§ **Goal of the exercise**
Your copy should run exactly from the line containing "Laser Coding & Marking Systems (256, 894)" to the last line of the entries below, and it should include no pictures.

(Exercise data Opens)

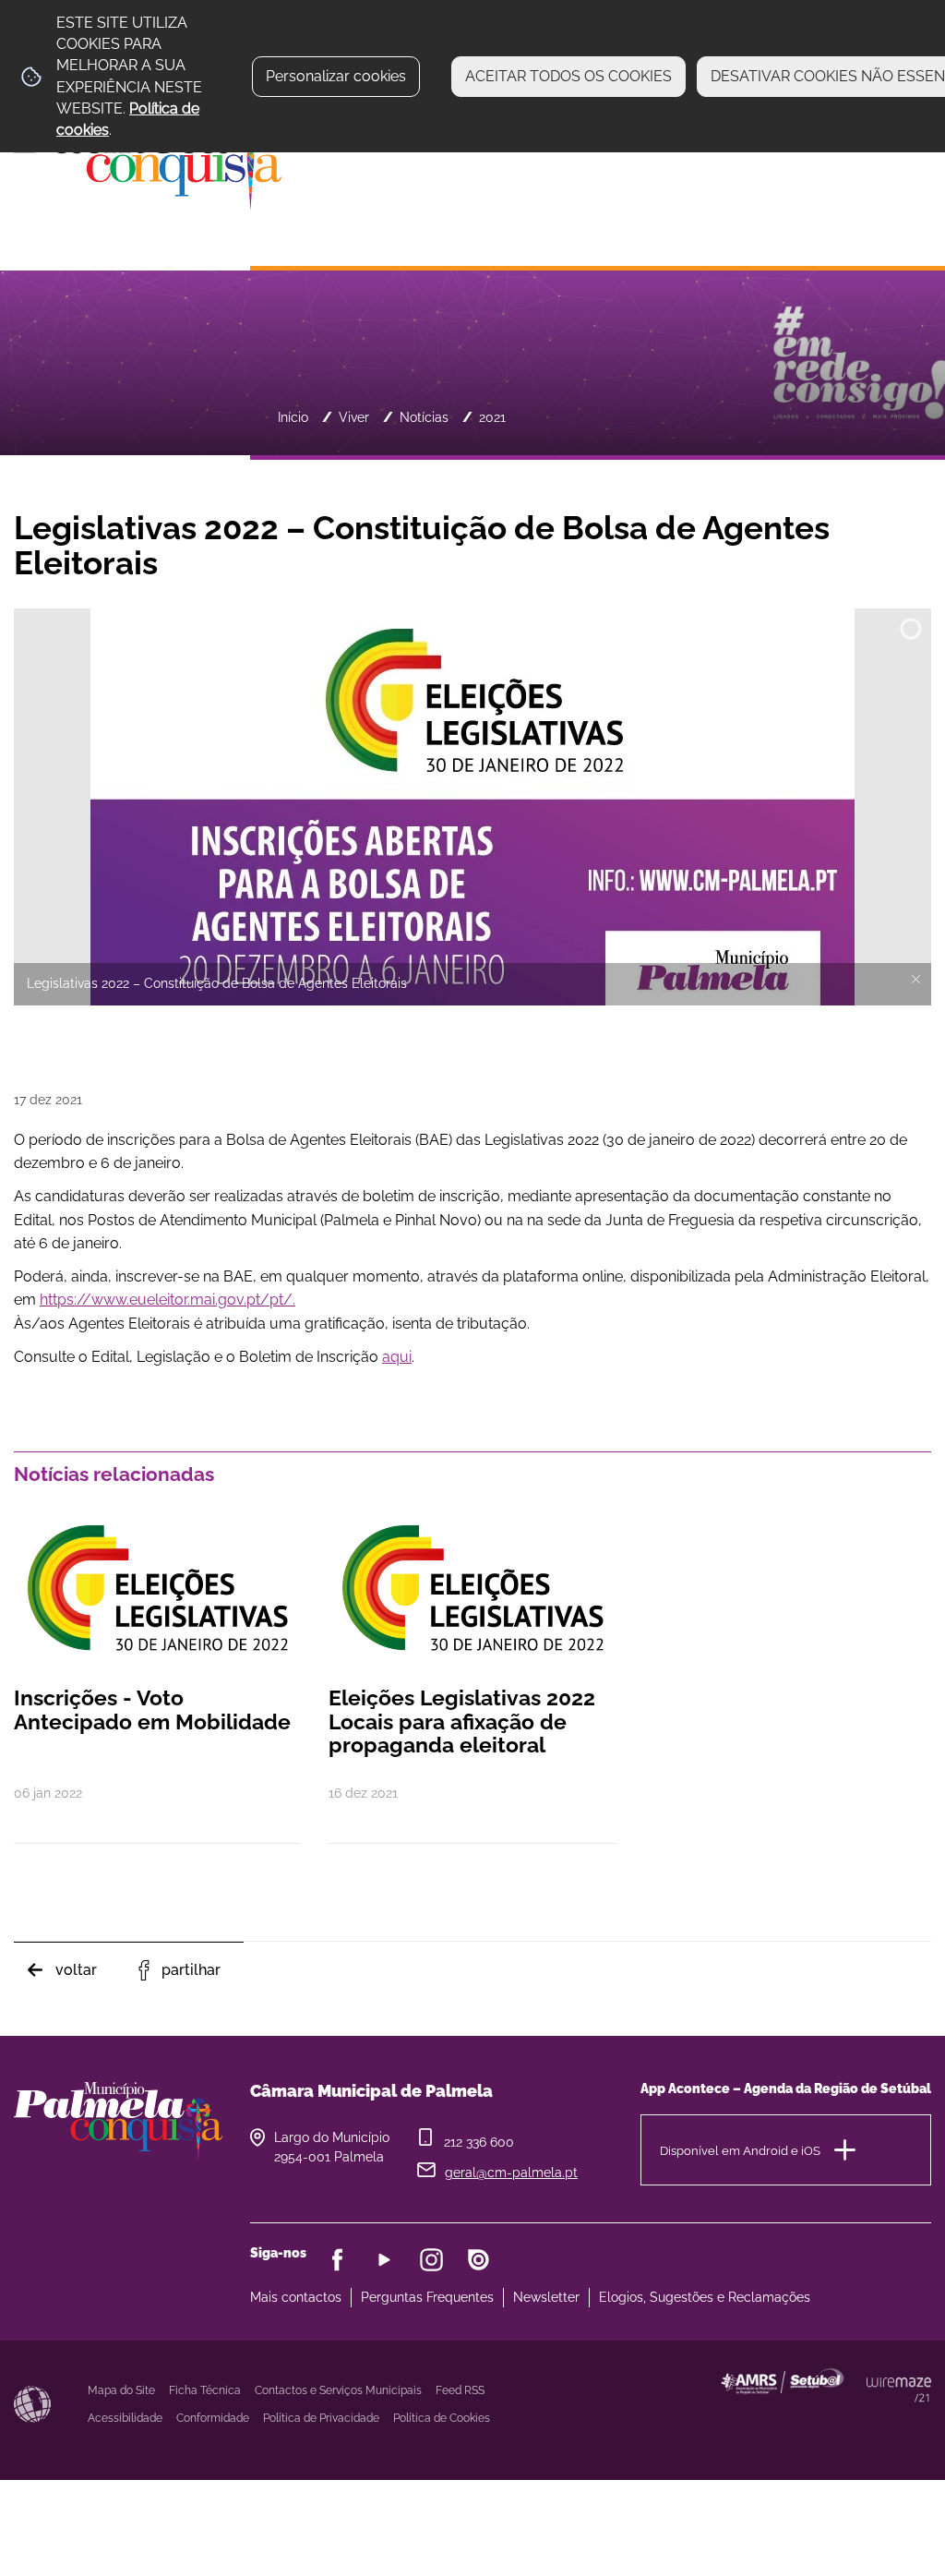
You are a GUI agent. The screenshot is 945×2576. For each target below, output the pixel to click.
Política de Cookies (441, 2418)
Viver (354, 417)
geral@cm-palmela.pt (511, 2172)
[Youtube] (384, 2260)
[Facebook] (337, 2260)
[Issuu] (478, 2260)
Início (293, 417)
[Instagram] (431, 2260)
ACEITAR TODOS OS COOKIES (568, 76)
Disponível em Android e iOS (740, 2150)
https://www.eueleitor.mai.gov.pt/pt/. (167, 1299)
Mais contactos (295, 2297)
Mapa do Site (121, 2390)
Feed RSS (460, 2390)
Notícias (424, 417)
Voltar (76, 1970)
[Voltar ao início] (147, 157)
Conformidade (212, 2418)
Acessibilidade (32, 2404)
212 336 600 (479, 2142)
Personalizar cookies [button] (336, 76)
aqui (397, 1357)
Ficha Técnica (205, 2390)
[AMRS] (866, 2417)
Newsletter (546, 2297)
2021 (492, 417)
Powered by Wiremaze (899, 2389)
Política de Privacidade (321, 2418)
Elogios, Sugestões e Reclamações (704, 2297)
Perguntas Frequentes (427, 2297)
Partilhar (191, 1970)
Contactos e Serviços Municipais (338, 2390)
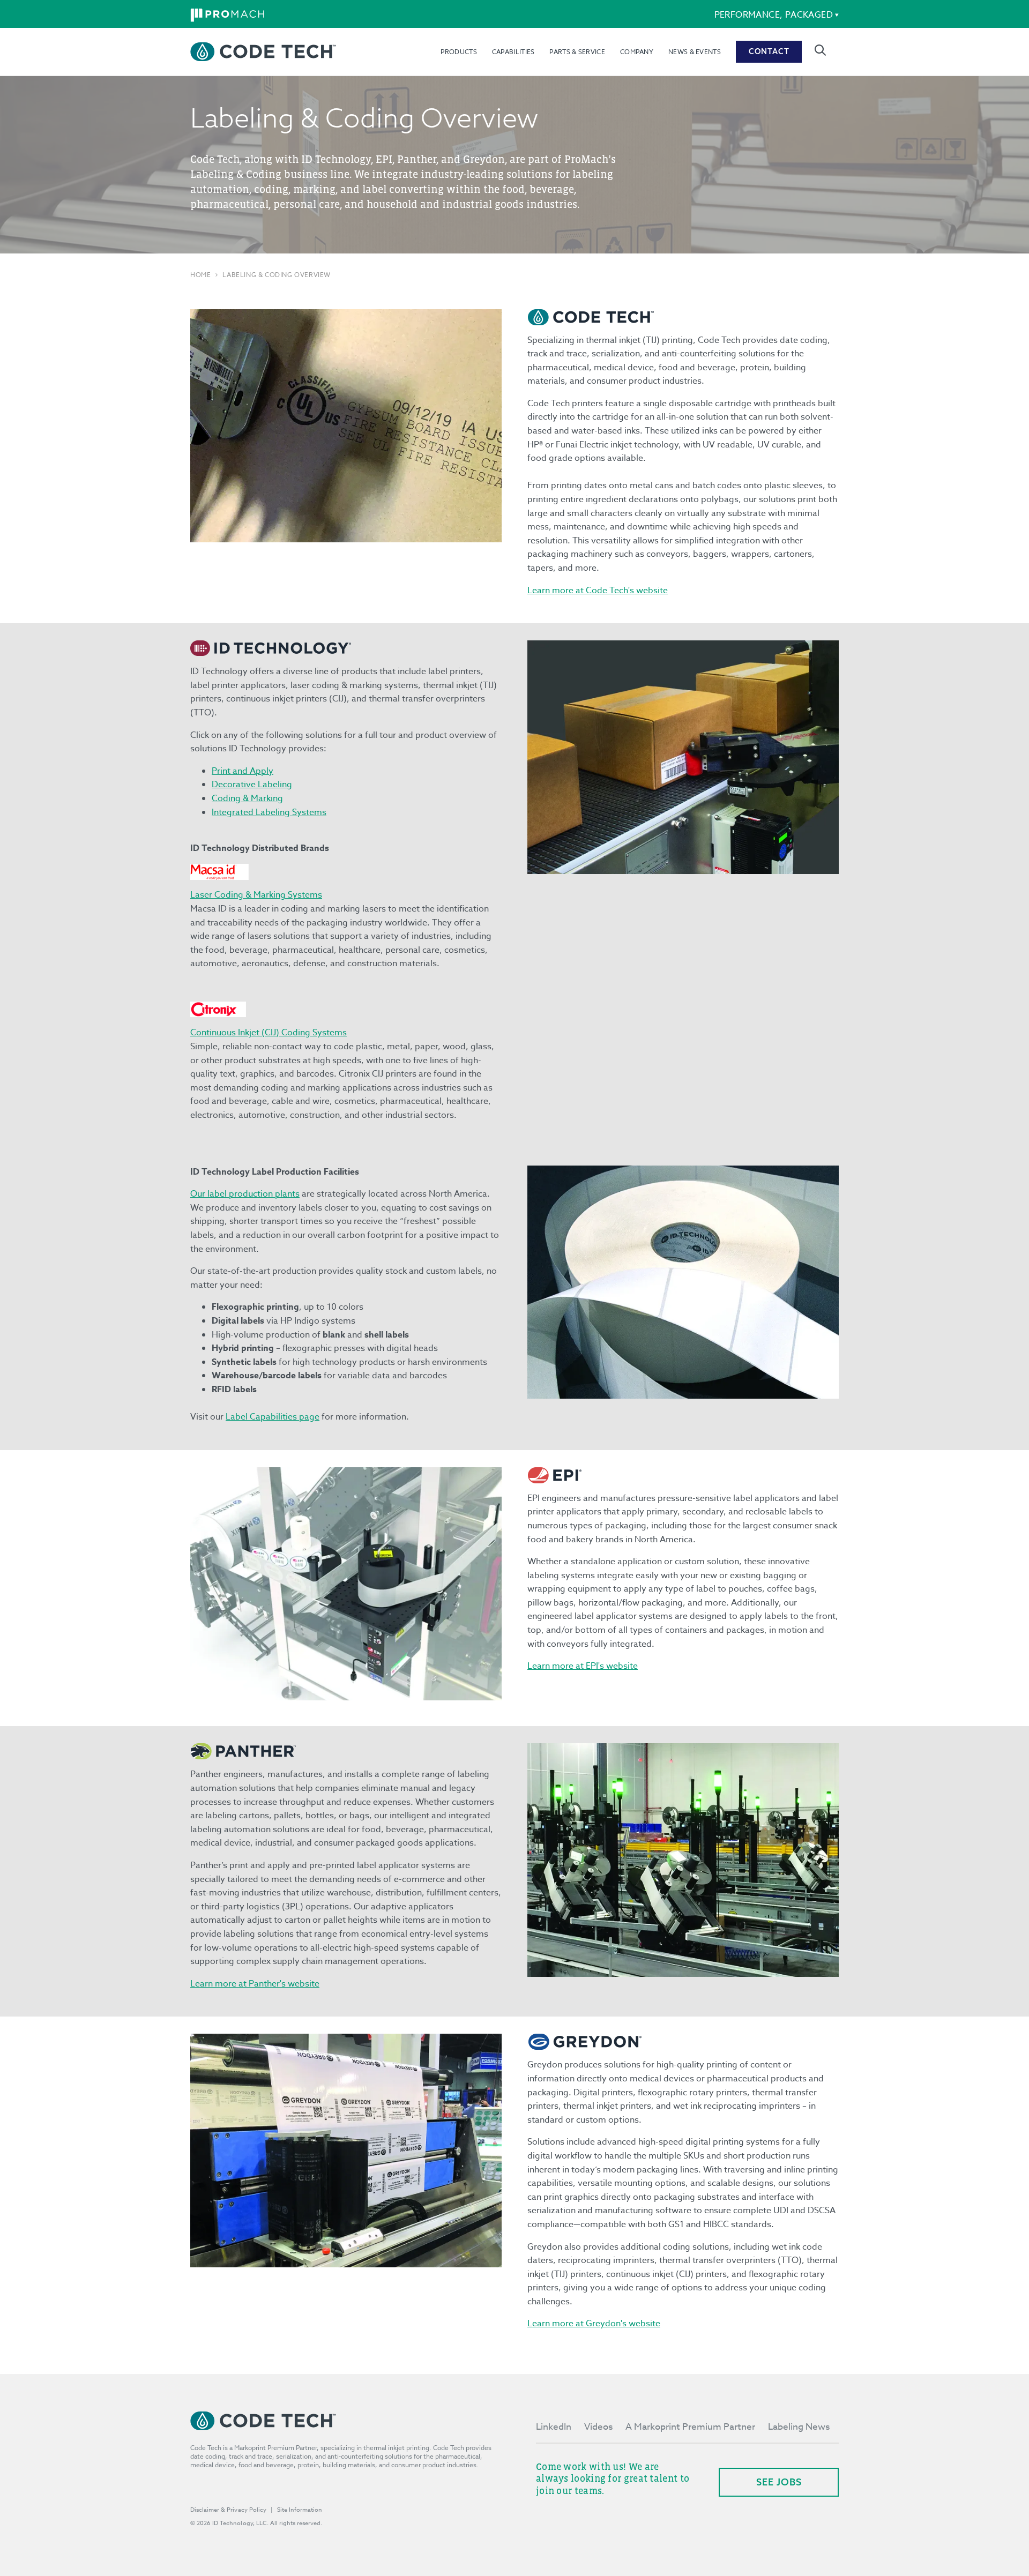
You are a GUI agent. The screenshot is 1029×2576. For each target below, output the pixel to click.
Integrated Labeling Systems (269, 812)
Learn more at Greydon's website (593, 2323)
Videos (598, 2426)
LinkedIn (553, 2426)
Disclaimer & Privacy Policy (228, 2509)
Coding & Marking (247, 798)
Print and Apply (242, 771)
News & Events (694, 51)
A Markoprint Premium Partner (690, 2426)
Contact (769, 51)
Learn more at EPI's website (582, 1666)
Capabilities (513, 51)
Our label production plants (245, 1194)
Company (636, 51)
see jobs (779, 2482)
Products (458, 51)
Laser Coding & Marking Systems (256, 894)
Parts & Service (577, 51)
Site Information (299, 2509)
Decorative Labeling (252, 784)
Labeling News (799, 2426)
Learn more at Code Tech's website (597, 590)
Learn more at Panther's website (254, 1983)
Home (200, 275)
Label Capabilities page (272, 1416)
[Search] (820, 50)
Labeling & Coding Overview (276, 275)
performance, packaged (773, 15)
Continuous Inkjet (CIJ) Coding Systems (268, 1032)
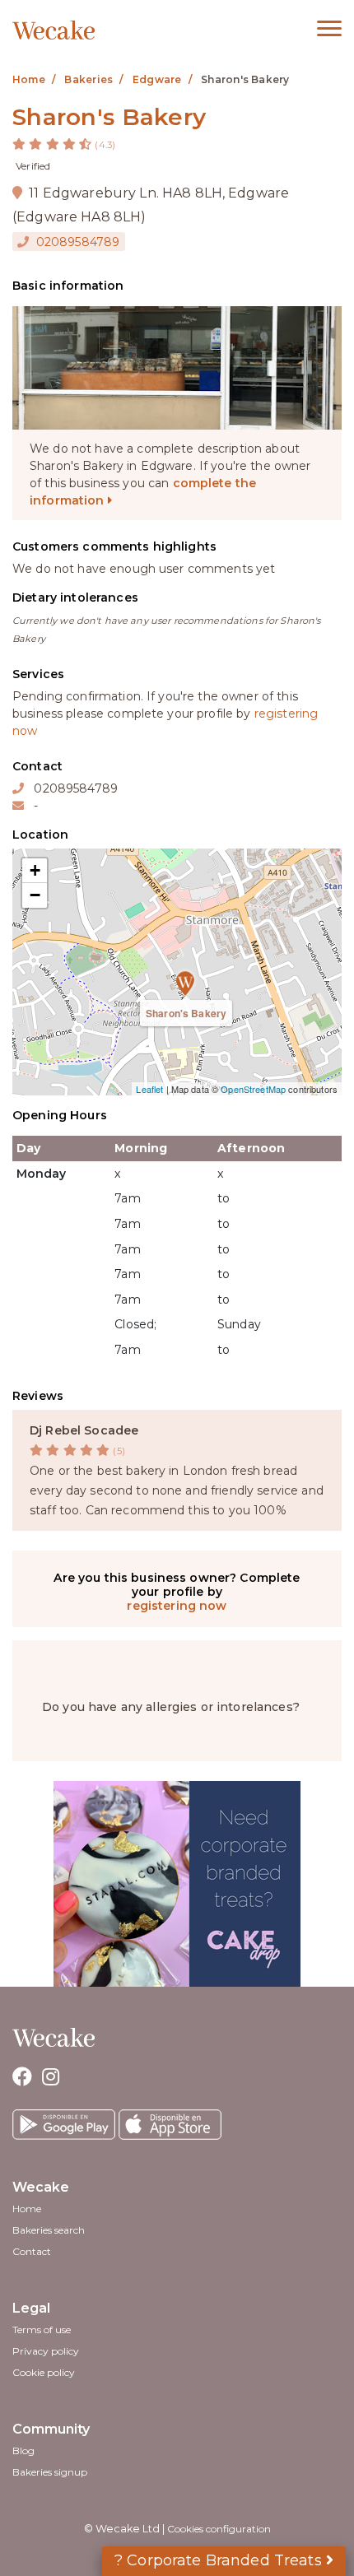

(Exercise data Closes)

§ **Written solution**
Laser Coding & Marking Systems (256, 894)
Parts & Service (577, 51)
Site Information (299, 2509)
Decorative Labeling (252, 784)
Labeling News (799, 2426)
Learn more at Code Tech's website (597, 590)
Learn more at Panther's website (254, 1983)
Home (200, 275)
Label Capabilities page (272, 1416)
[Search] (820, 50)
Labeling & Coding Overview (276, 275)
performance, packaged (773, 15)
Continuous Inkjet (CIJ) Coding Systems (268, 1032)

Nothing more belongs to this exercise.